- [Page excerpt]
Kern County Department of Public Health laid off 27 staff and shut down its Shafter public health clinic. CDC funding streams halted March 24, 2026 — early termination of grants supposed to run through June 30. Active situation through May 2026. Pattern: county public health retreating means FQHCs (especially Clinica Sierra Vista's 200K-patient Kern County footprint) absorb more uninsured demand without compensating revenue. Strategic implication for Central Valley FQHCs: (1) Clinica Sierra Vista board/CFO should model FY26-27 uncompensated-care line item with Kern PH closure as new baseline assumption; (2) Shafter-area patient routing — CSV's nearest sites need capacity check; (3) opportunity for FQHC-county MOU on absorbed services (e.g., immunizations, STI screening, perinatal home visits) to capture even partial cost reimbursement; (4) advocacy alignment with CPCA + CHCF on county-PH cascade as FY26-27 budget testimony framework. Distinct from already-tracked Fresno County $300M cascade — the Kern PH retreat extends the Central Valley public-health-to-FQHC cost-shift pattern.

- [Problem 1]
Answer the following from the note on the Kern County public health cuts:
(a) How many staff did the Kern County Department of Public Health lay off?
(b) Through what date were the terminated CDC grants supposed to run?
(c) From which already-tracked cascade is the Kern retreat described as distinct?
- [Problem 2]
Continue the note on the Kern County public health cuts from the point at which it stops.

- [Dataset section]
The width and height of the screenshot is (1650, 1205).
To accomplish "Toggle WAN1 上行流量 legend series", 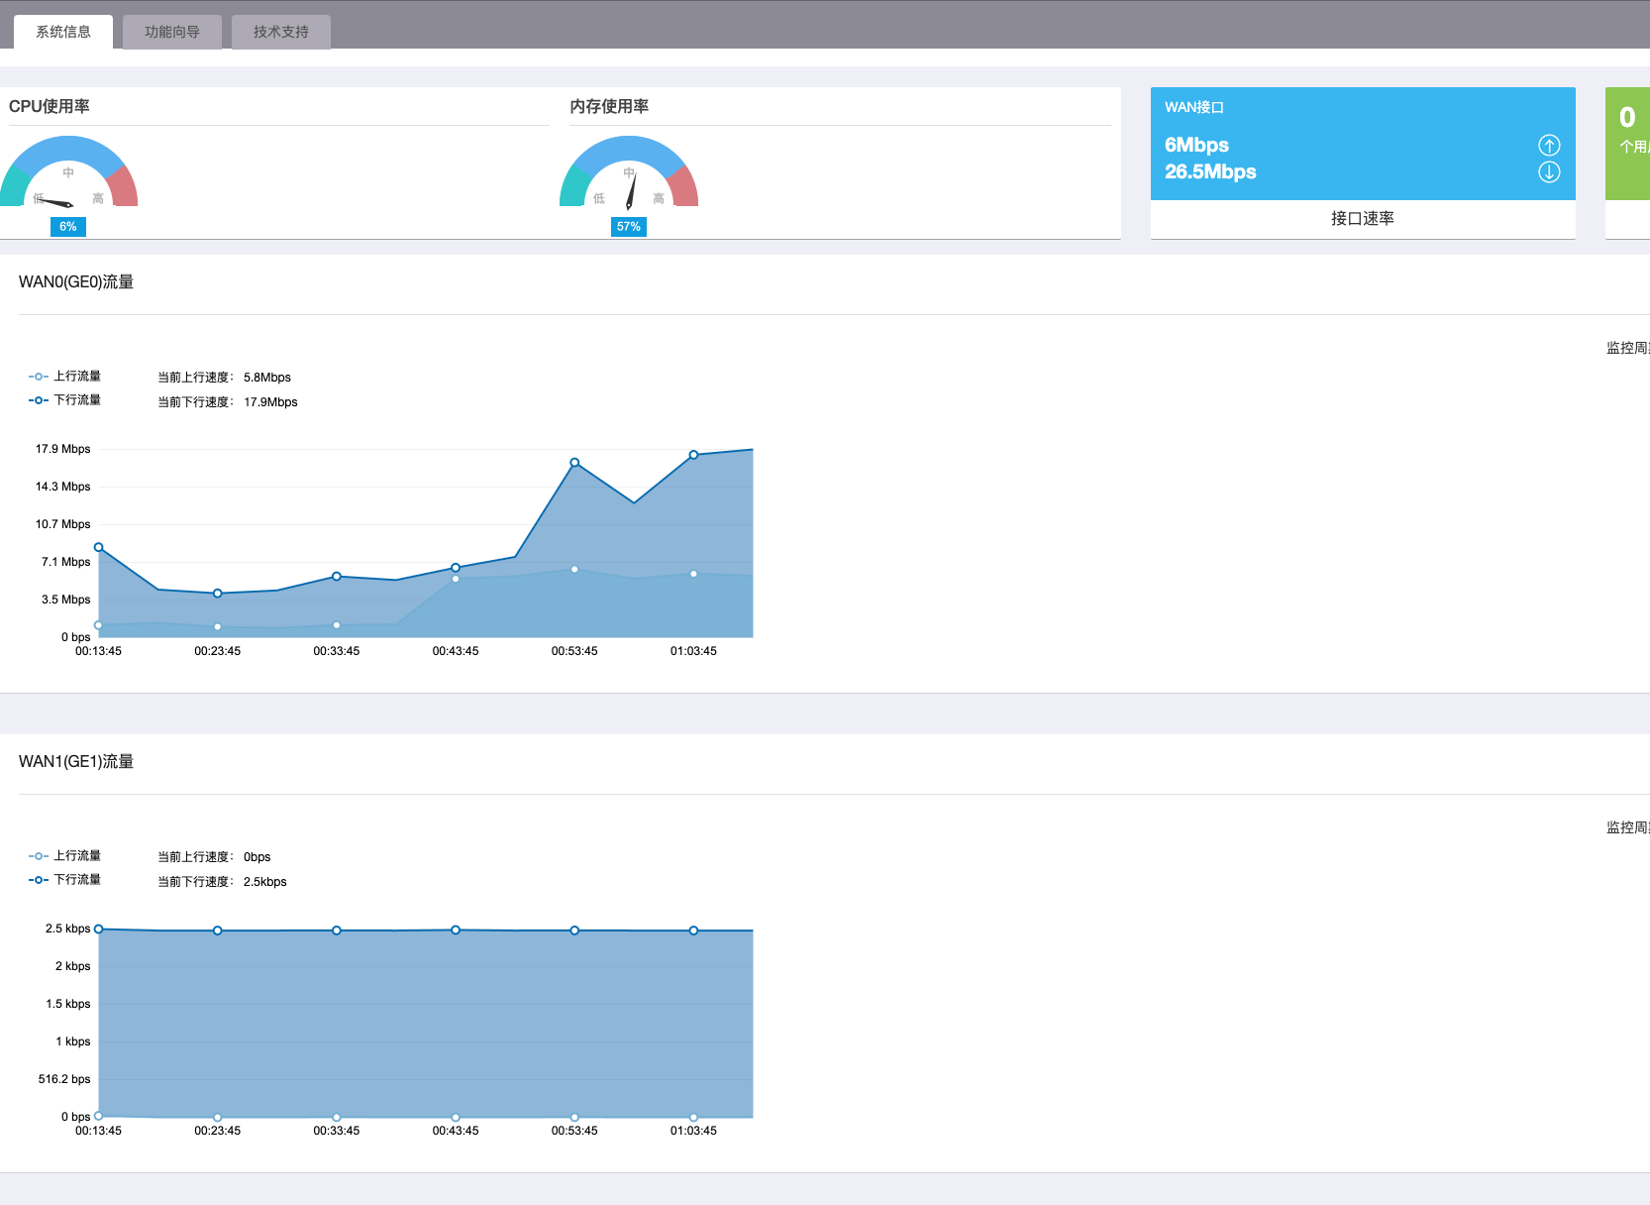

- [Exercise answer 1]
(a) 27
(b) June 30
(c) The Fresno County $300M cascade

- [Exercise answer 2]
Lodi Wellness Center will close June 30, 2026 — a behavioral health service closure in San Joaquin County tied directly to Proposition 1 (BHSA) funding reallocation. Strategic implication: Prop 1 was sold to voters as expanding behavioral health, but the housing-focused reallocation is now triggering existing BH service closures. Central Valley FQHCs (Adventist Health Hanford-adjacent, Livingstone Community Health, San Joaquin General partners) will inherit displaced BH patients with no replacement infrastructure. Operational action items: (1) Build June 30 onboarding capacity for displaced Lodi patients, (2) Coordinate with San Joaquin County BH for warm handoffs, (3) Audit ECM and Community Supports caseload capacity for surge absorption, (4) Track other CA Prop 1 closures as they cluster — this is unlikely to be isolated. Pairs with the CalAIM 1115 waiver renewal pending CMS approval — both threats to FQHC BH continuity in 2026-27.